Any TV series that runs for years, never mind half a century, is going to experience plenty of ups and downs, with Tom Hanks pinpointing one season of Saturday Night Live as the sketch show’s nadir.
In his defence, despite it sounding like behaviour unbecoming of Hollywood’s most wholesome A-lister, he’s hardly alone. It would be ridiculous to think that SNL would be able to maintain consistency over five decades, and it just so happened that its worst-ever run was when the actor made his hosting debut.
The two-time Academy Award winner has become a fixture of the late-night staple, fronting ten episodes between December 1985 and April 2020, as well as making almost a dozen cameo appearances. The first time he served as compere, he was still best known as the guy from Splash, five episodes into season 11.
Things hadn’t gotten off to the best start after the disastrous Madonna-fronted premiere, and it didn’t get much better. After a five-year sabbatical, creator Lorne Michaels returned as executive producer and showrunner, but opted to change his approach to sounding out new cast members.
Instead of taking the tried-and-trusted route of recruiting up-and-coming comedians from the stand-up and improvisational circuit, he went after semi-established names.

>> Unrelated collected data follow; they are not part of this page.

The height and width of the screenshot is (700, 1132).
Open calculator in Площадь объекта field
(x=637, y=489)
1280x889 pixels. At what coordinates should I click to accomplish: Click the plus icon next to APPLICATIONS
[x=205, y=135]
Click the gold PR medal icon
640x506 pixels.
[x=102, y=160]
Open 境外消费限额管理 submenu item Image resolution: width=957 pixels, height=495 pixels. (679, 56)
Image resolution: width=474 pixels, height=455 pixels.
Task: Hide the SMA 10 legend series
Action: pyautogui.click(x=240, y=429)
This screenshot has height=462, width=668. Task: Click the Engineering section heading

That led to Robert Downey Jr, Anthony Michael Hall, Randy Quaid, and Joan Cusack being brought in, and none of them survived beyond the season finale.
They were all experienced performers on stage and/or screen, but when it came to live comedy, they were immediately exposed as being out of their depth. Most episodes were panned, the ratings continually trended downward, and things had gotten so bad that NBC president Brandon Tartikoff had planned to make the May 24th, 1986 episode its last, until he was convinced to give the show a stay of execution.
“It was a sort of cobbled-together cast. Lorne put it together in like six weeks,” Hanks recalled in Tom Shales and James Andrew Miller’s Live from New York: An Uncensored History of Saturday Night Live. “So it was definitely a sense that the whole staff was either finding their bearings for the first time, or trying to re-find their bearings after an extreme absence.”
Being the kind of person who won’t say a bad word about anything or anyone, Hanks did manage to put a semi-positive spin on SNL‘s worst-ever year. “But in some ways, it was one of those years that Saturday Night Live showed itself to be this enduring showbusiness tradition; this entity, this classic thing,” he explained.
“Because you could easily say it should have been off the air; that’s what everybody wanted it to be,” he added. “You know, Saturday Night Dead. How often did you read that by the time I was on the show for the first time?” The answer was plenty, with Michaels’ comeback getting off to a shambolic start and somehow conspiring to worsen from there. Season 11 has few defenders, and if Tom Hanks thinks it could, and maybe should, have been cancelled, that tells you how dire things were.